This work is aimed to present exploratory data analysis for the dataset about direct phone call marketing compaigns among bank customers in order to encourage them to make a deposit. The data was collected by the Portuguese banking institution from May 2008 to November 2010. The primary purpose for working with the data is to deal with churn prevention (rejection prevention in our case), understand the current situation with the existing customers and suggest data-driven policies to enhence the customer engagement rates (i.g. increase the number of customers making bank deposits).
During the EDA a number of typical characteristics were found that best describe the most probable deposit maker.
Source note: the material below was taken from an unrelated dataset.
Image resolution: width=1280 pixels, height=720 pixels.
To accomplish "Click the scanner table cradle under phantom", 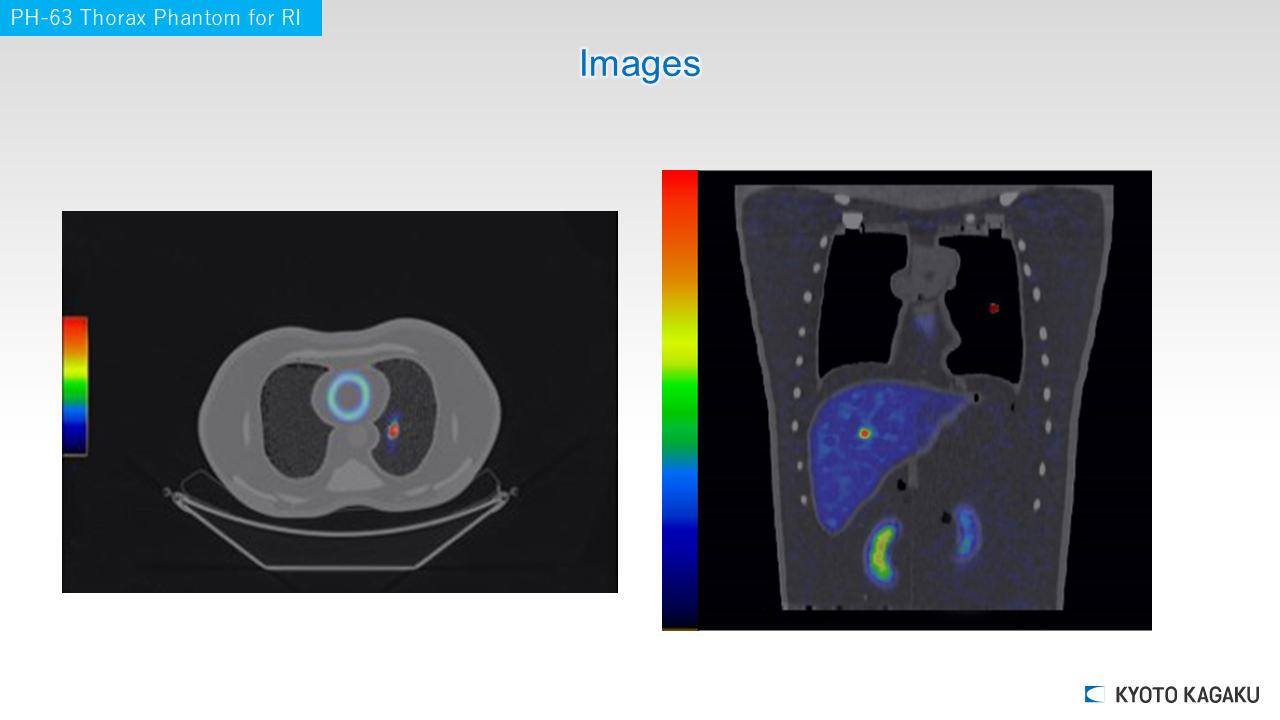I will [x=340, y=540].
It is supposed to be helpful in understanding current situation with the existing customers as well as while prioritizing customer segments (in terms of time, effort and money spent) to target with the offer during future marketing campaigns.
Generally, existing curtomers are mostly middle-aged, married, having at least secondary education diploma and occupying blue-collor, technical or managerial positions.
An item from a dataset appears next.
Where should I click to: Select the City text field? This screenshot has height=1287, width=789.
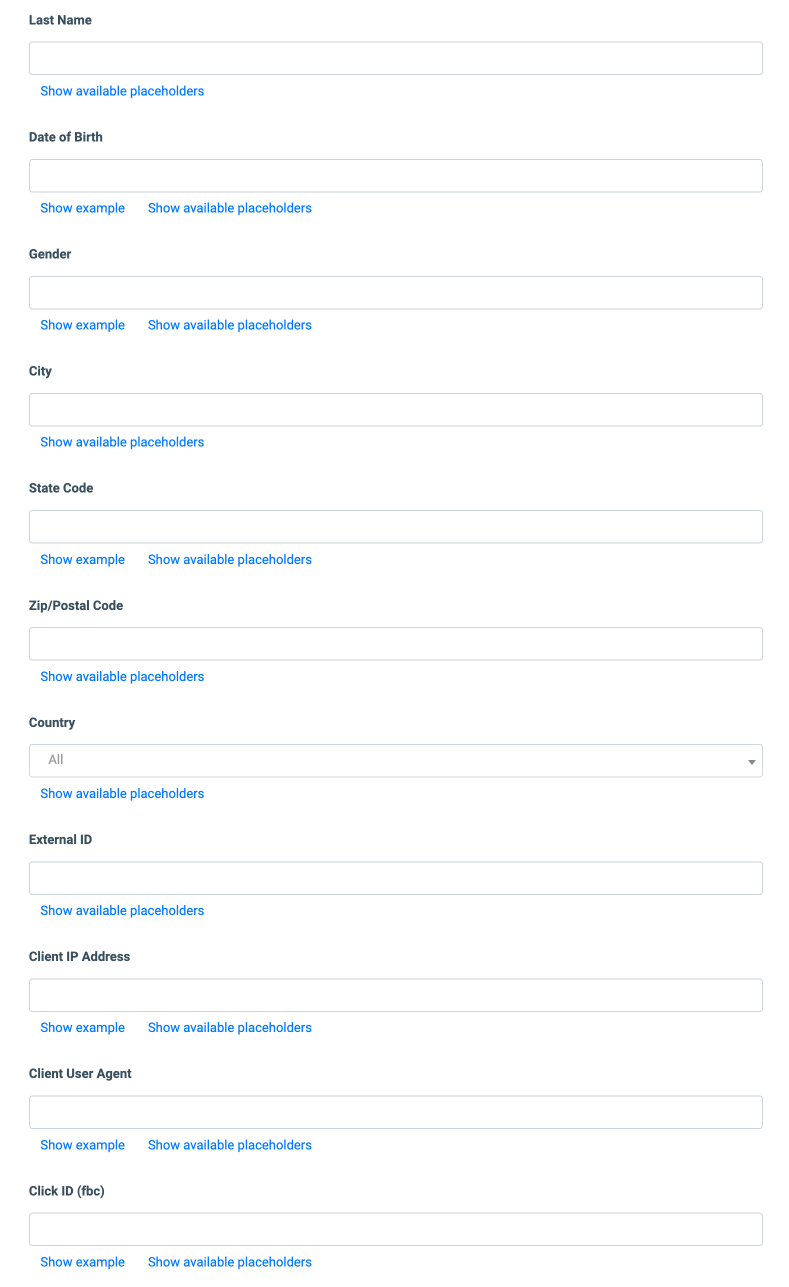(x=396, y=409)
Having a closer look at deposit makers, it can be said that the probability to convince a person to make a deposit is way higher for those who had already accepted any previous offer. Moreover, calls are extraordinary efficient in the first month of spring and autumn. Retired people (aged 60 and older) and students (aged 18-25) are more likely to accept a deposit making offer. The chances are even higher if they are currently single and have a higher education. An average bank account balance for deposit makers is way higher compared to those who refuse, having on average 30% difference bank account balance between two groups. In general, people are more willing to make a deposit if their bank balance exceeds 1000. Finally, a longer call provides greater chances to convince a client to make a deposit.
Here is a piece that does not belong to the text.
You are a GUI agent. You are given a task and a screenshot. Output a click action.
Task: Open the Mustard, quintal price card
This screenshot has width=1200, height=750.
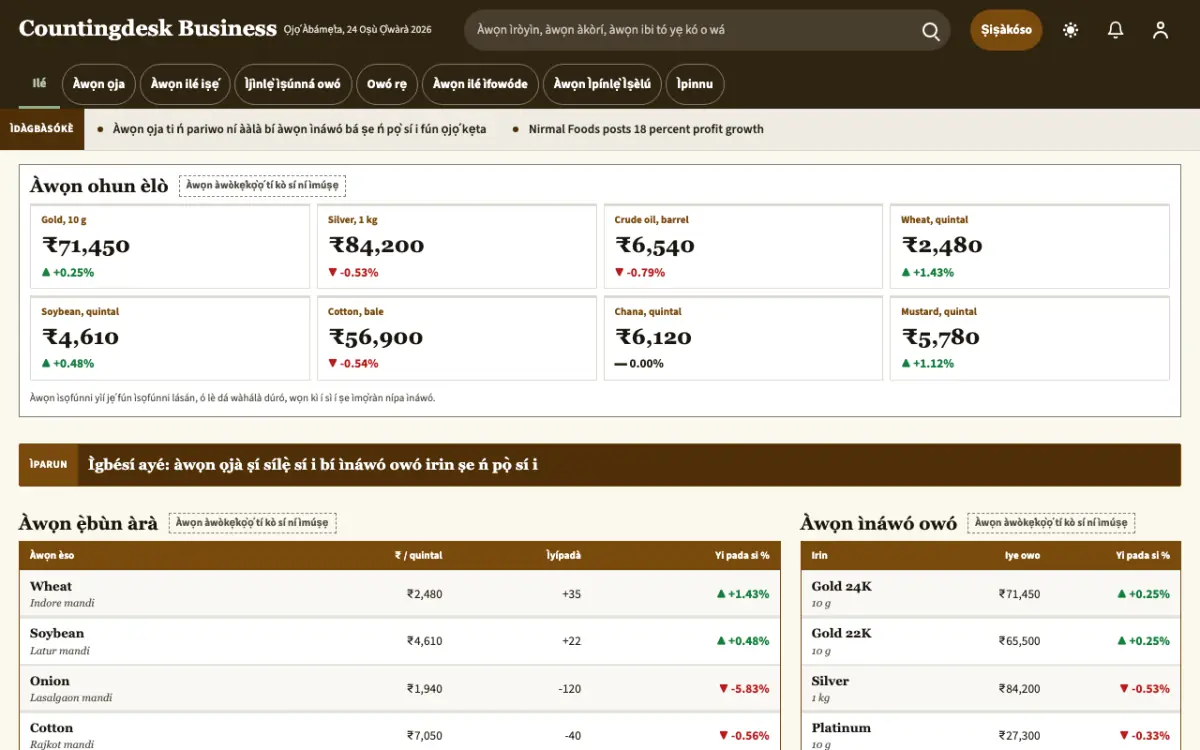[x=1030, y=338]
for (var in names(bank)[c(3:6,8,9,11,16:18)]){
bank[[var]] = as.factor(bank[[var]])
}
a <- ggplot(bank) +
geom_histogram(aes(x = age),bins = 20,binwidth = 2, alpha = 0.2, fill = "blue", color = "black")+
labs(title = "Age distribution of existing customers
", x = "", y = "Number of respondents") +
scale_x_continuous(breaks = 0:85*5)+
scale_y_continuous(breaks = 0:3500*500)+
ggplot2::annotate(x= 75, y=3000, label=paste("Mean age = ",
round(mean(bank$age),1)),geom="text", size= 4)+
ggplot2::annotate(x= 75, y=2500, label=paste("Median age = ",
round(median(bank$age),1)),geom="text", size= 4)+
theme_minimal()+
theme(text = element_text(size = 10),
plot.title = element_text(hjust = 0.5), title = element_text(size = 8))
bank$job <- ordered(bank$job,
levels = c("other","student","housemaid","unemployed",
"entrepreneur","self-employed","retired","services",
"admin.","technician","management","blue-collar"))
b <- ggplot(bank, aes(x = job, y = ..count../sum(..count..))) +
geom_bar(color = "black", alpha = 0.2, fill = "blue") +
geom_text(aes(label = percent(..count../sum(..count..))),
size = 2.5, stat= "count", hjust = -0.1) +
scale_y_continuous(labels = percent) +
labs(title = "Customers` occupation distribution
", y = "", x = "") +
ylim(0,0.25)+
theme_minimal() +
coord_flip()+
theme(text = element_text(size = 11),
plot.title = element_text(hjust = 0.5), title = element_text(size = 8))
bank$marital <- ordered(bank$marital,
levels = c("married", "single","divorced"))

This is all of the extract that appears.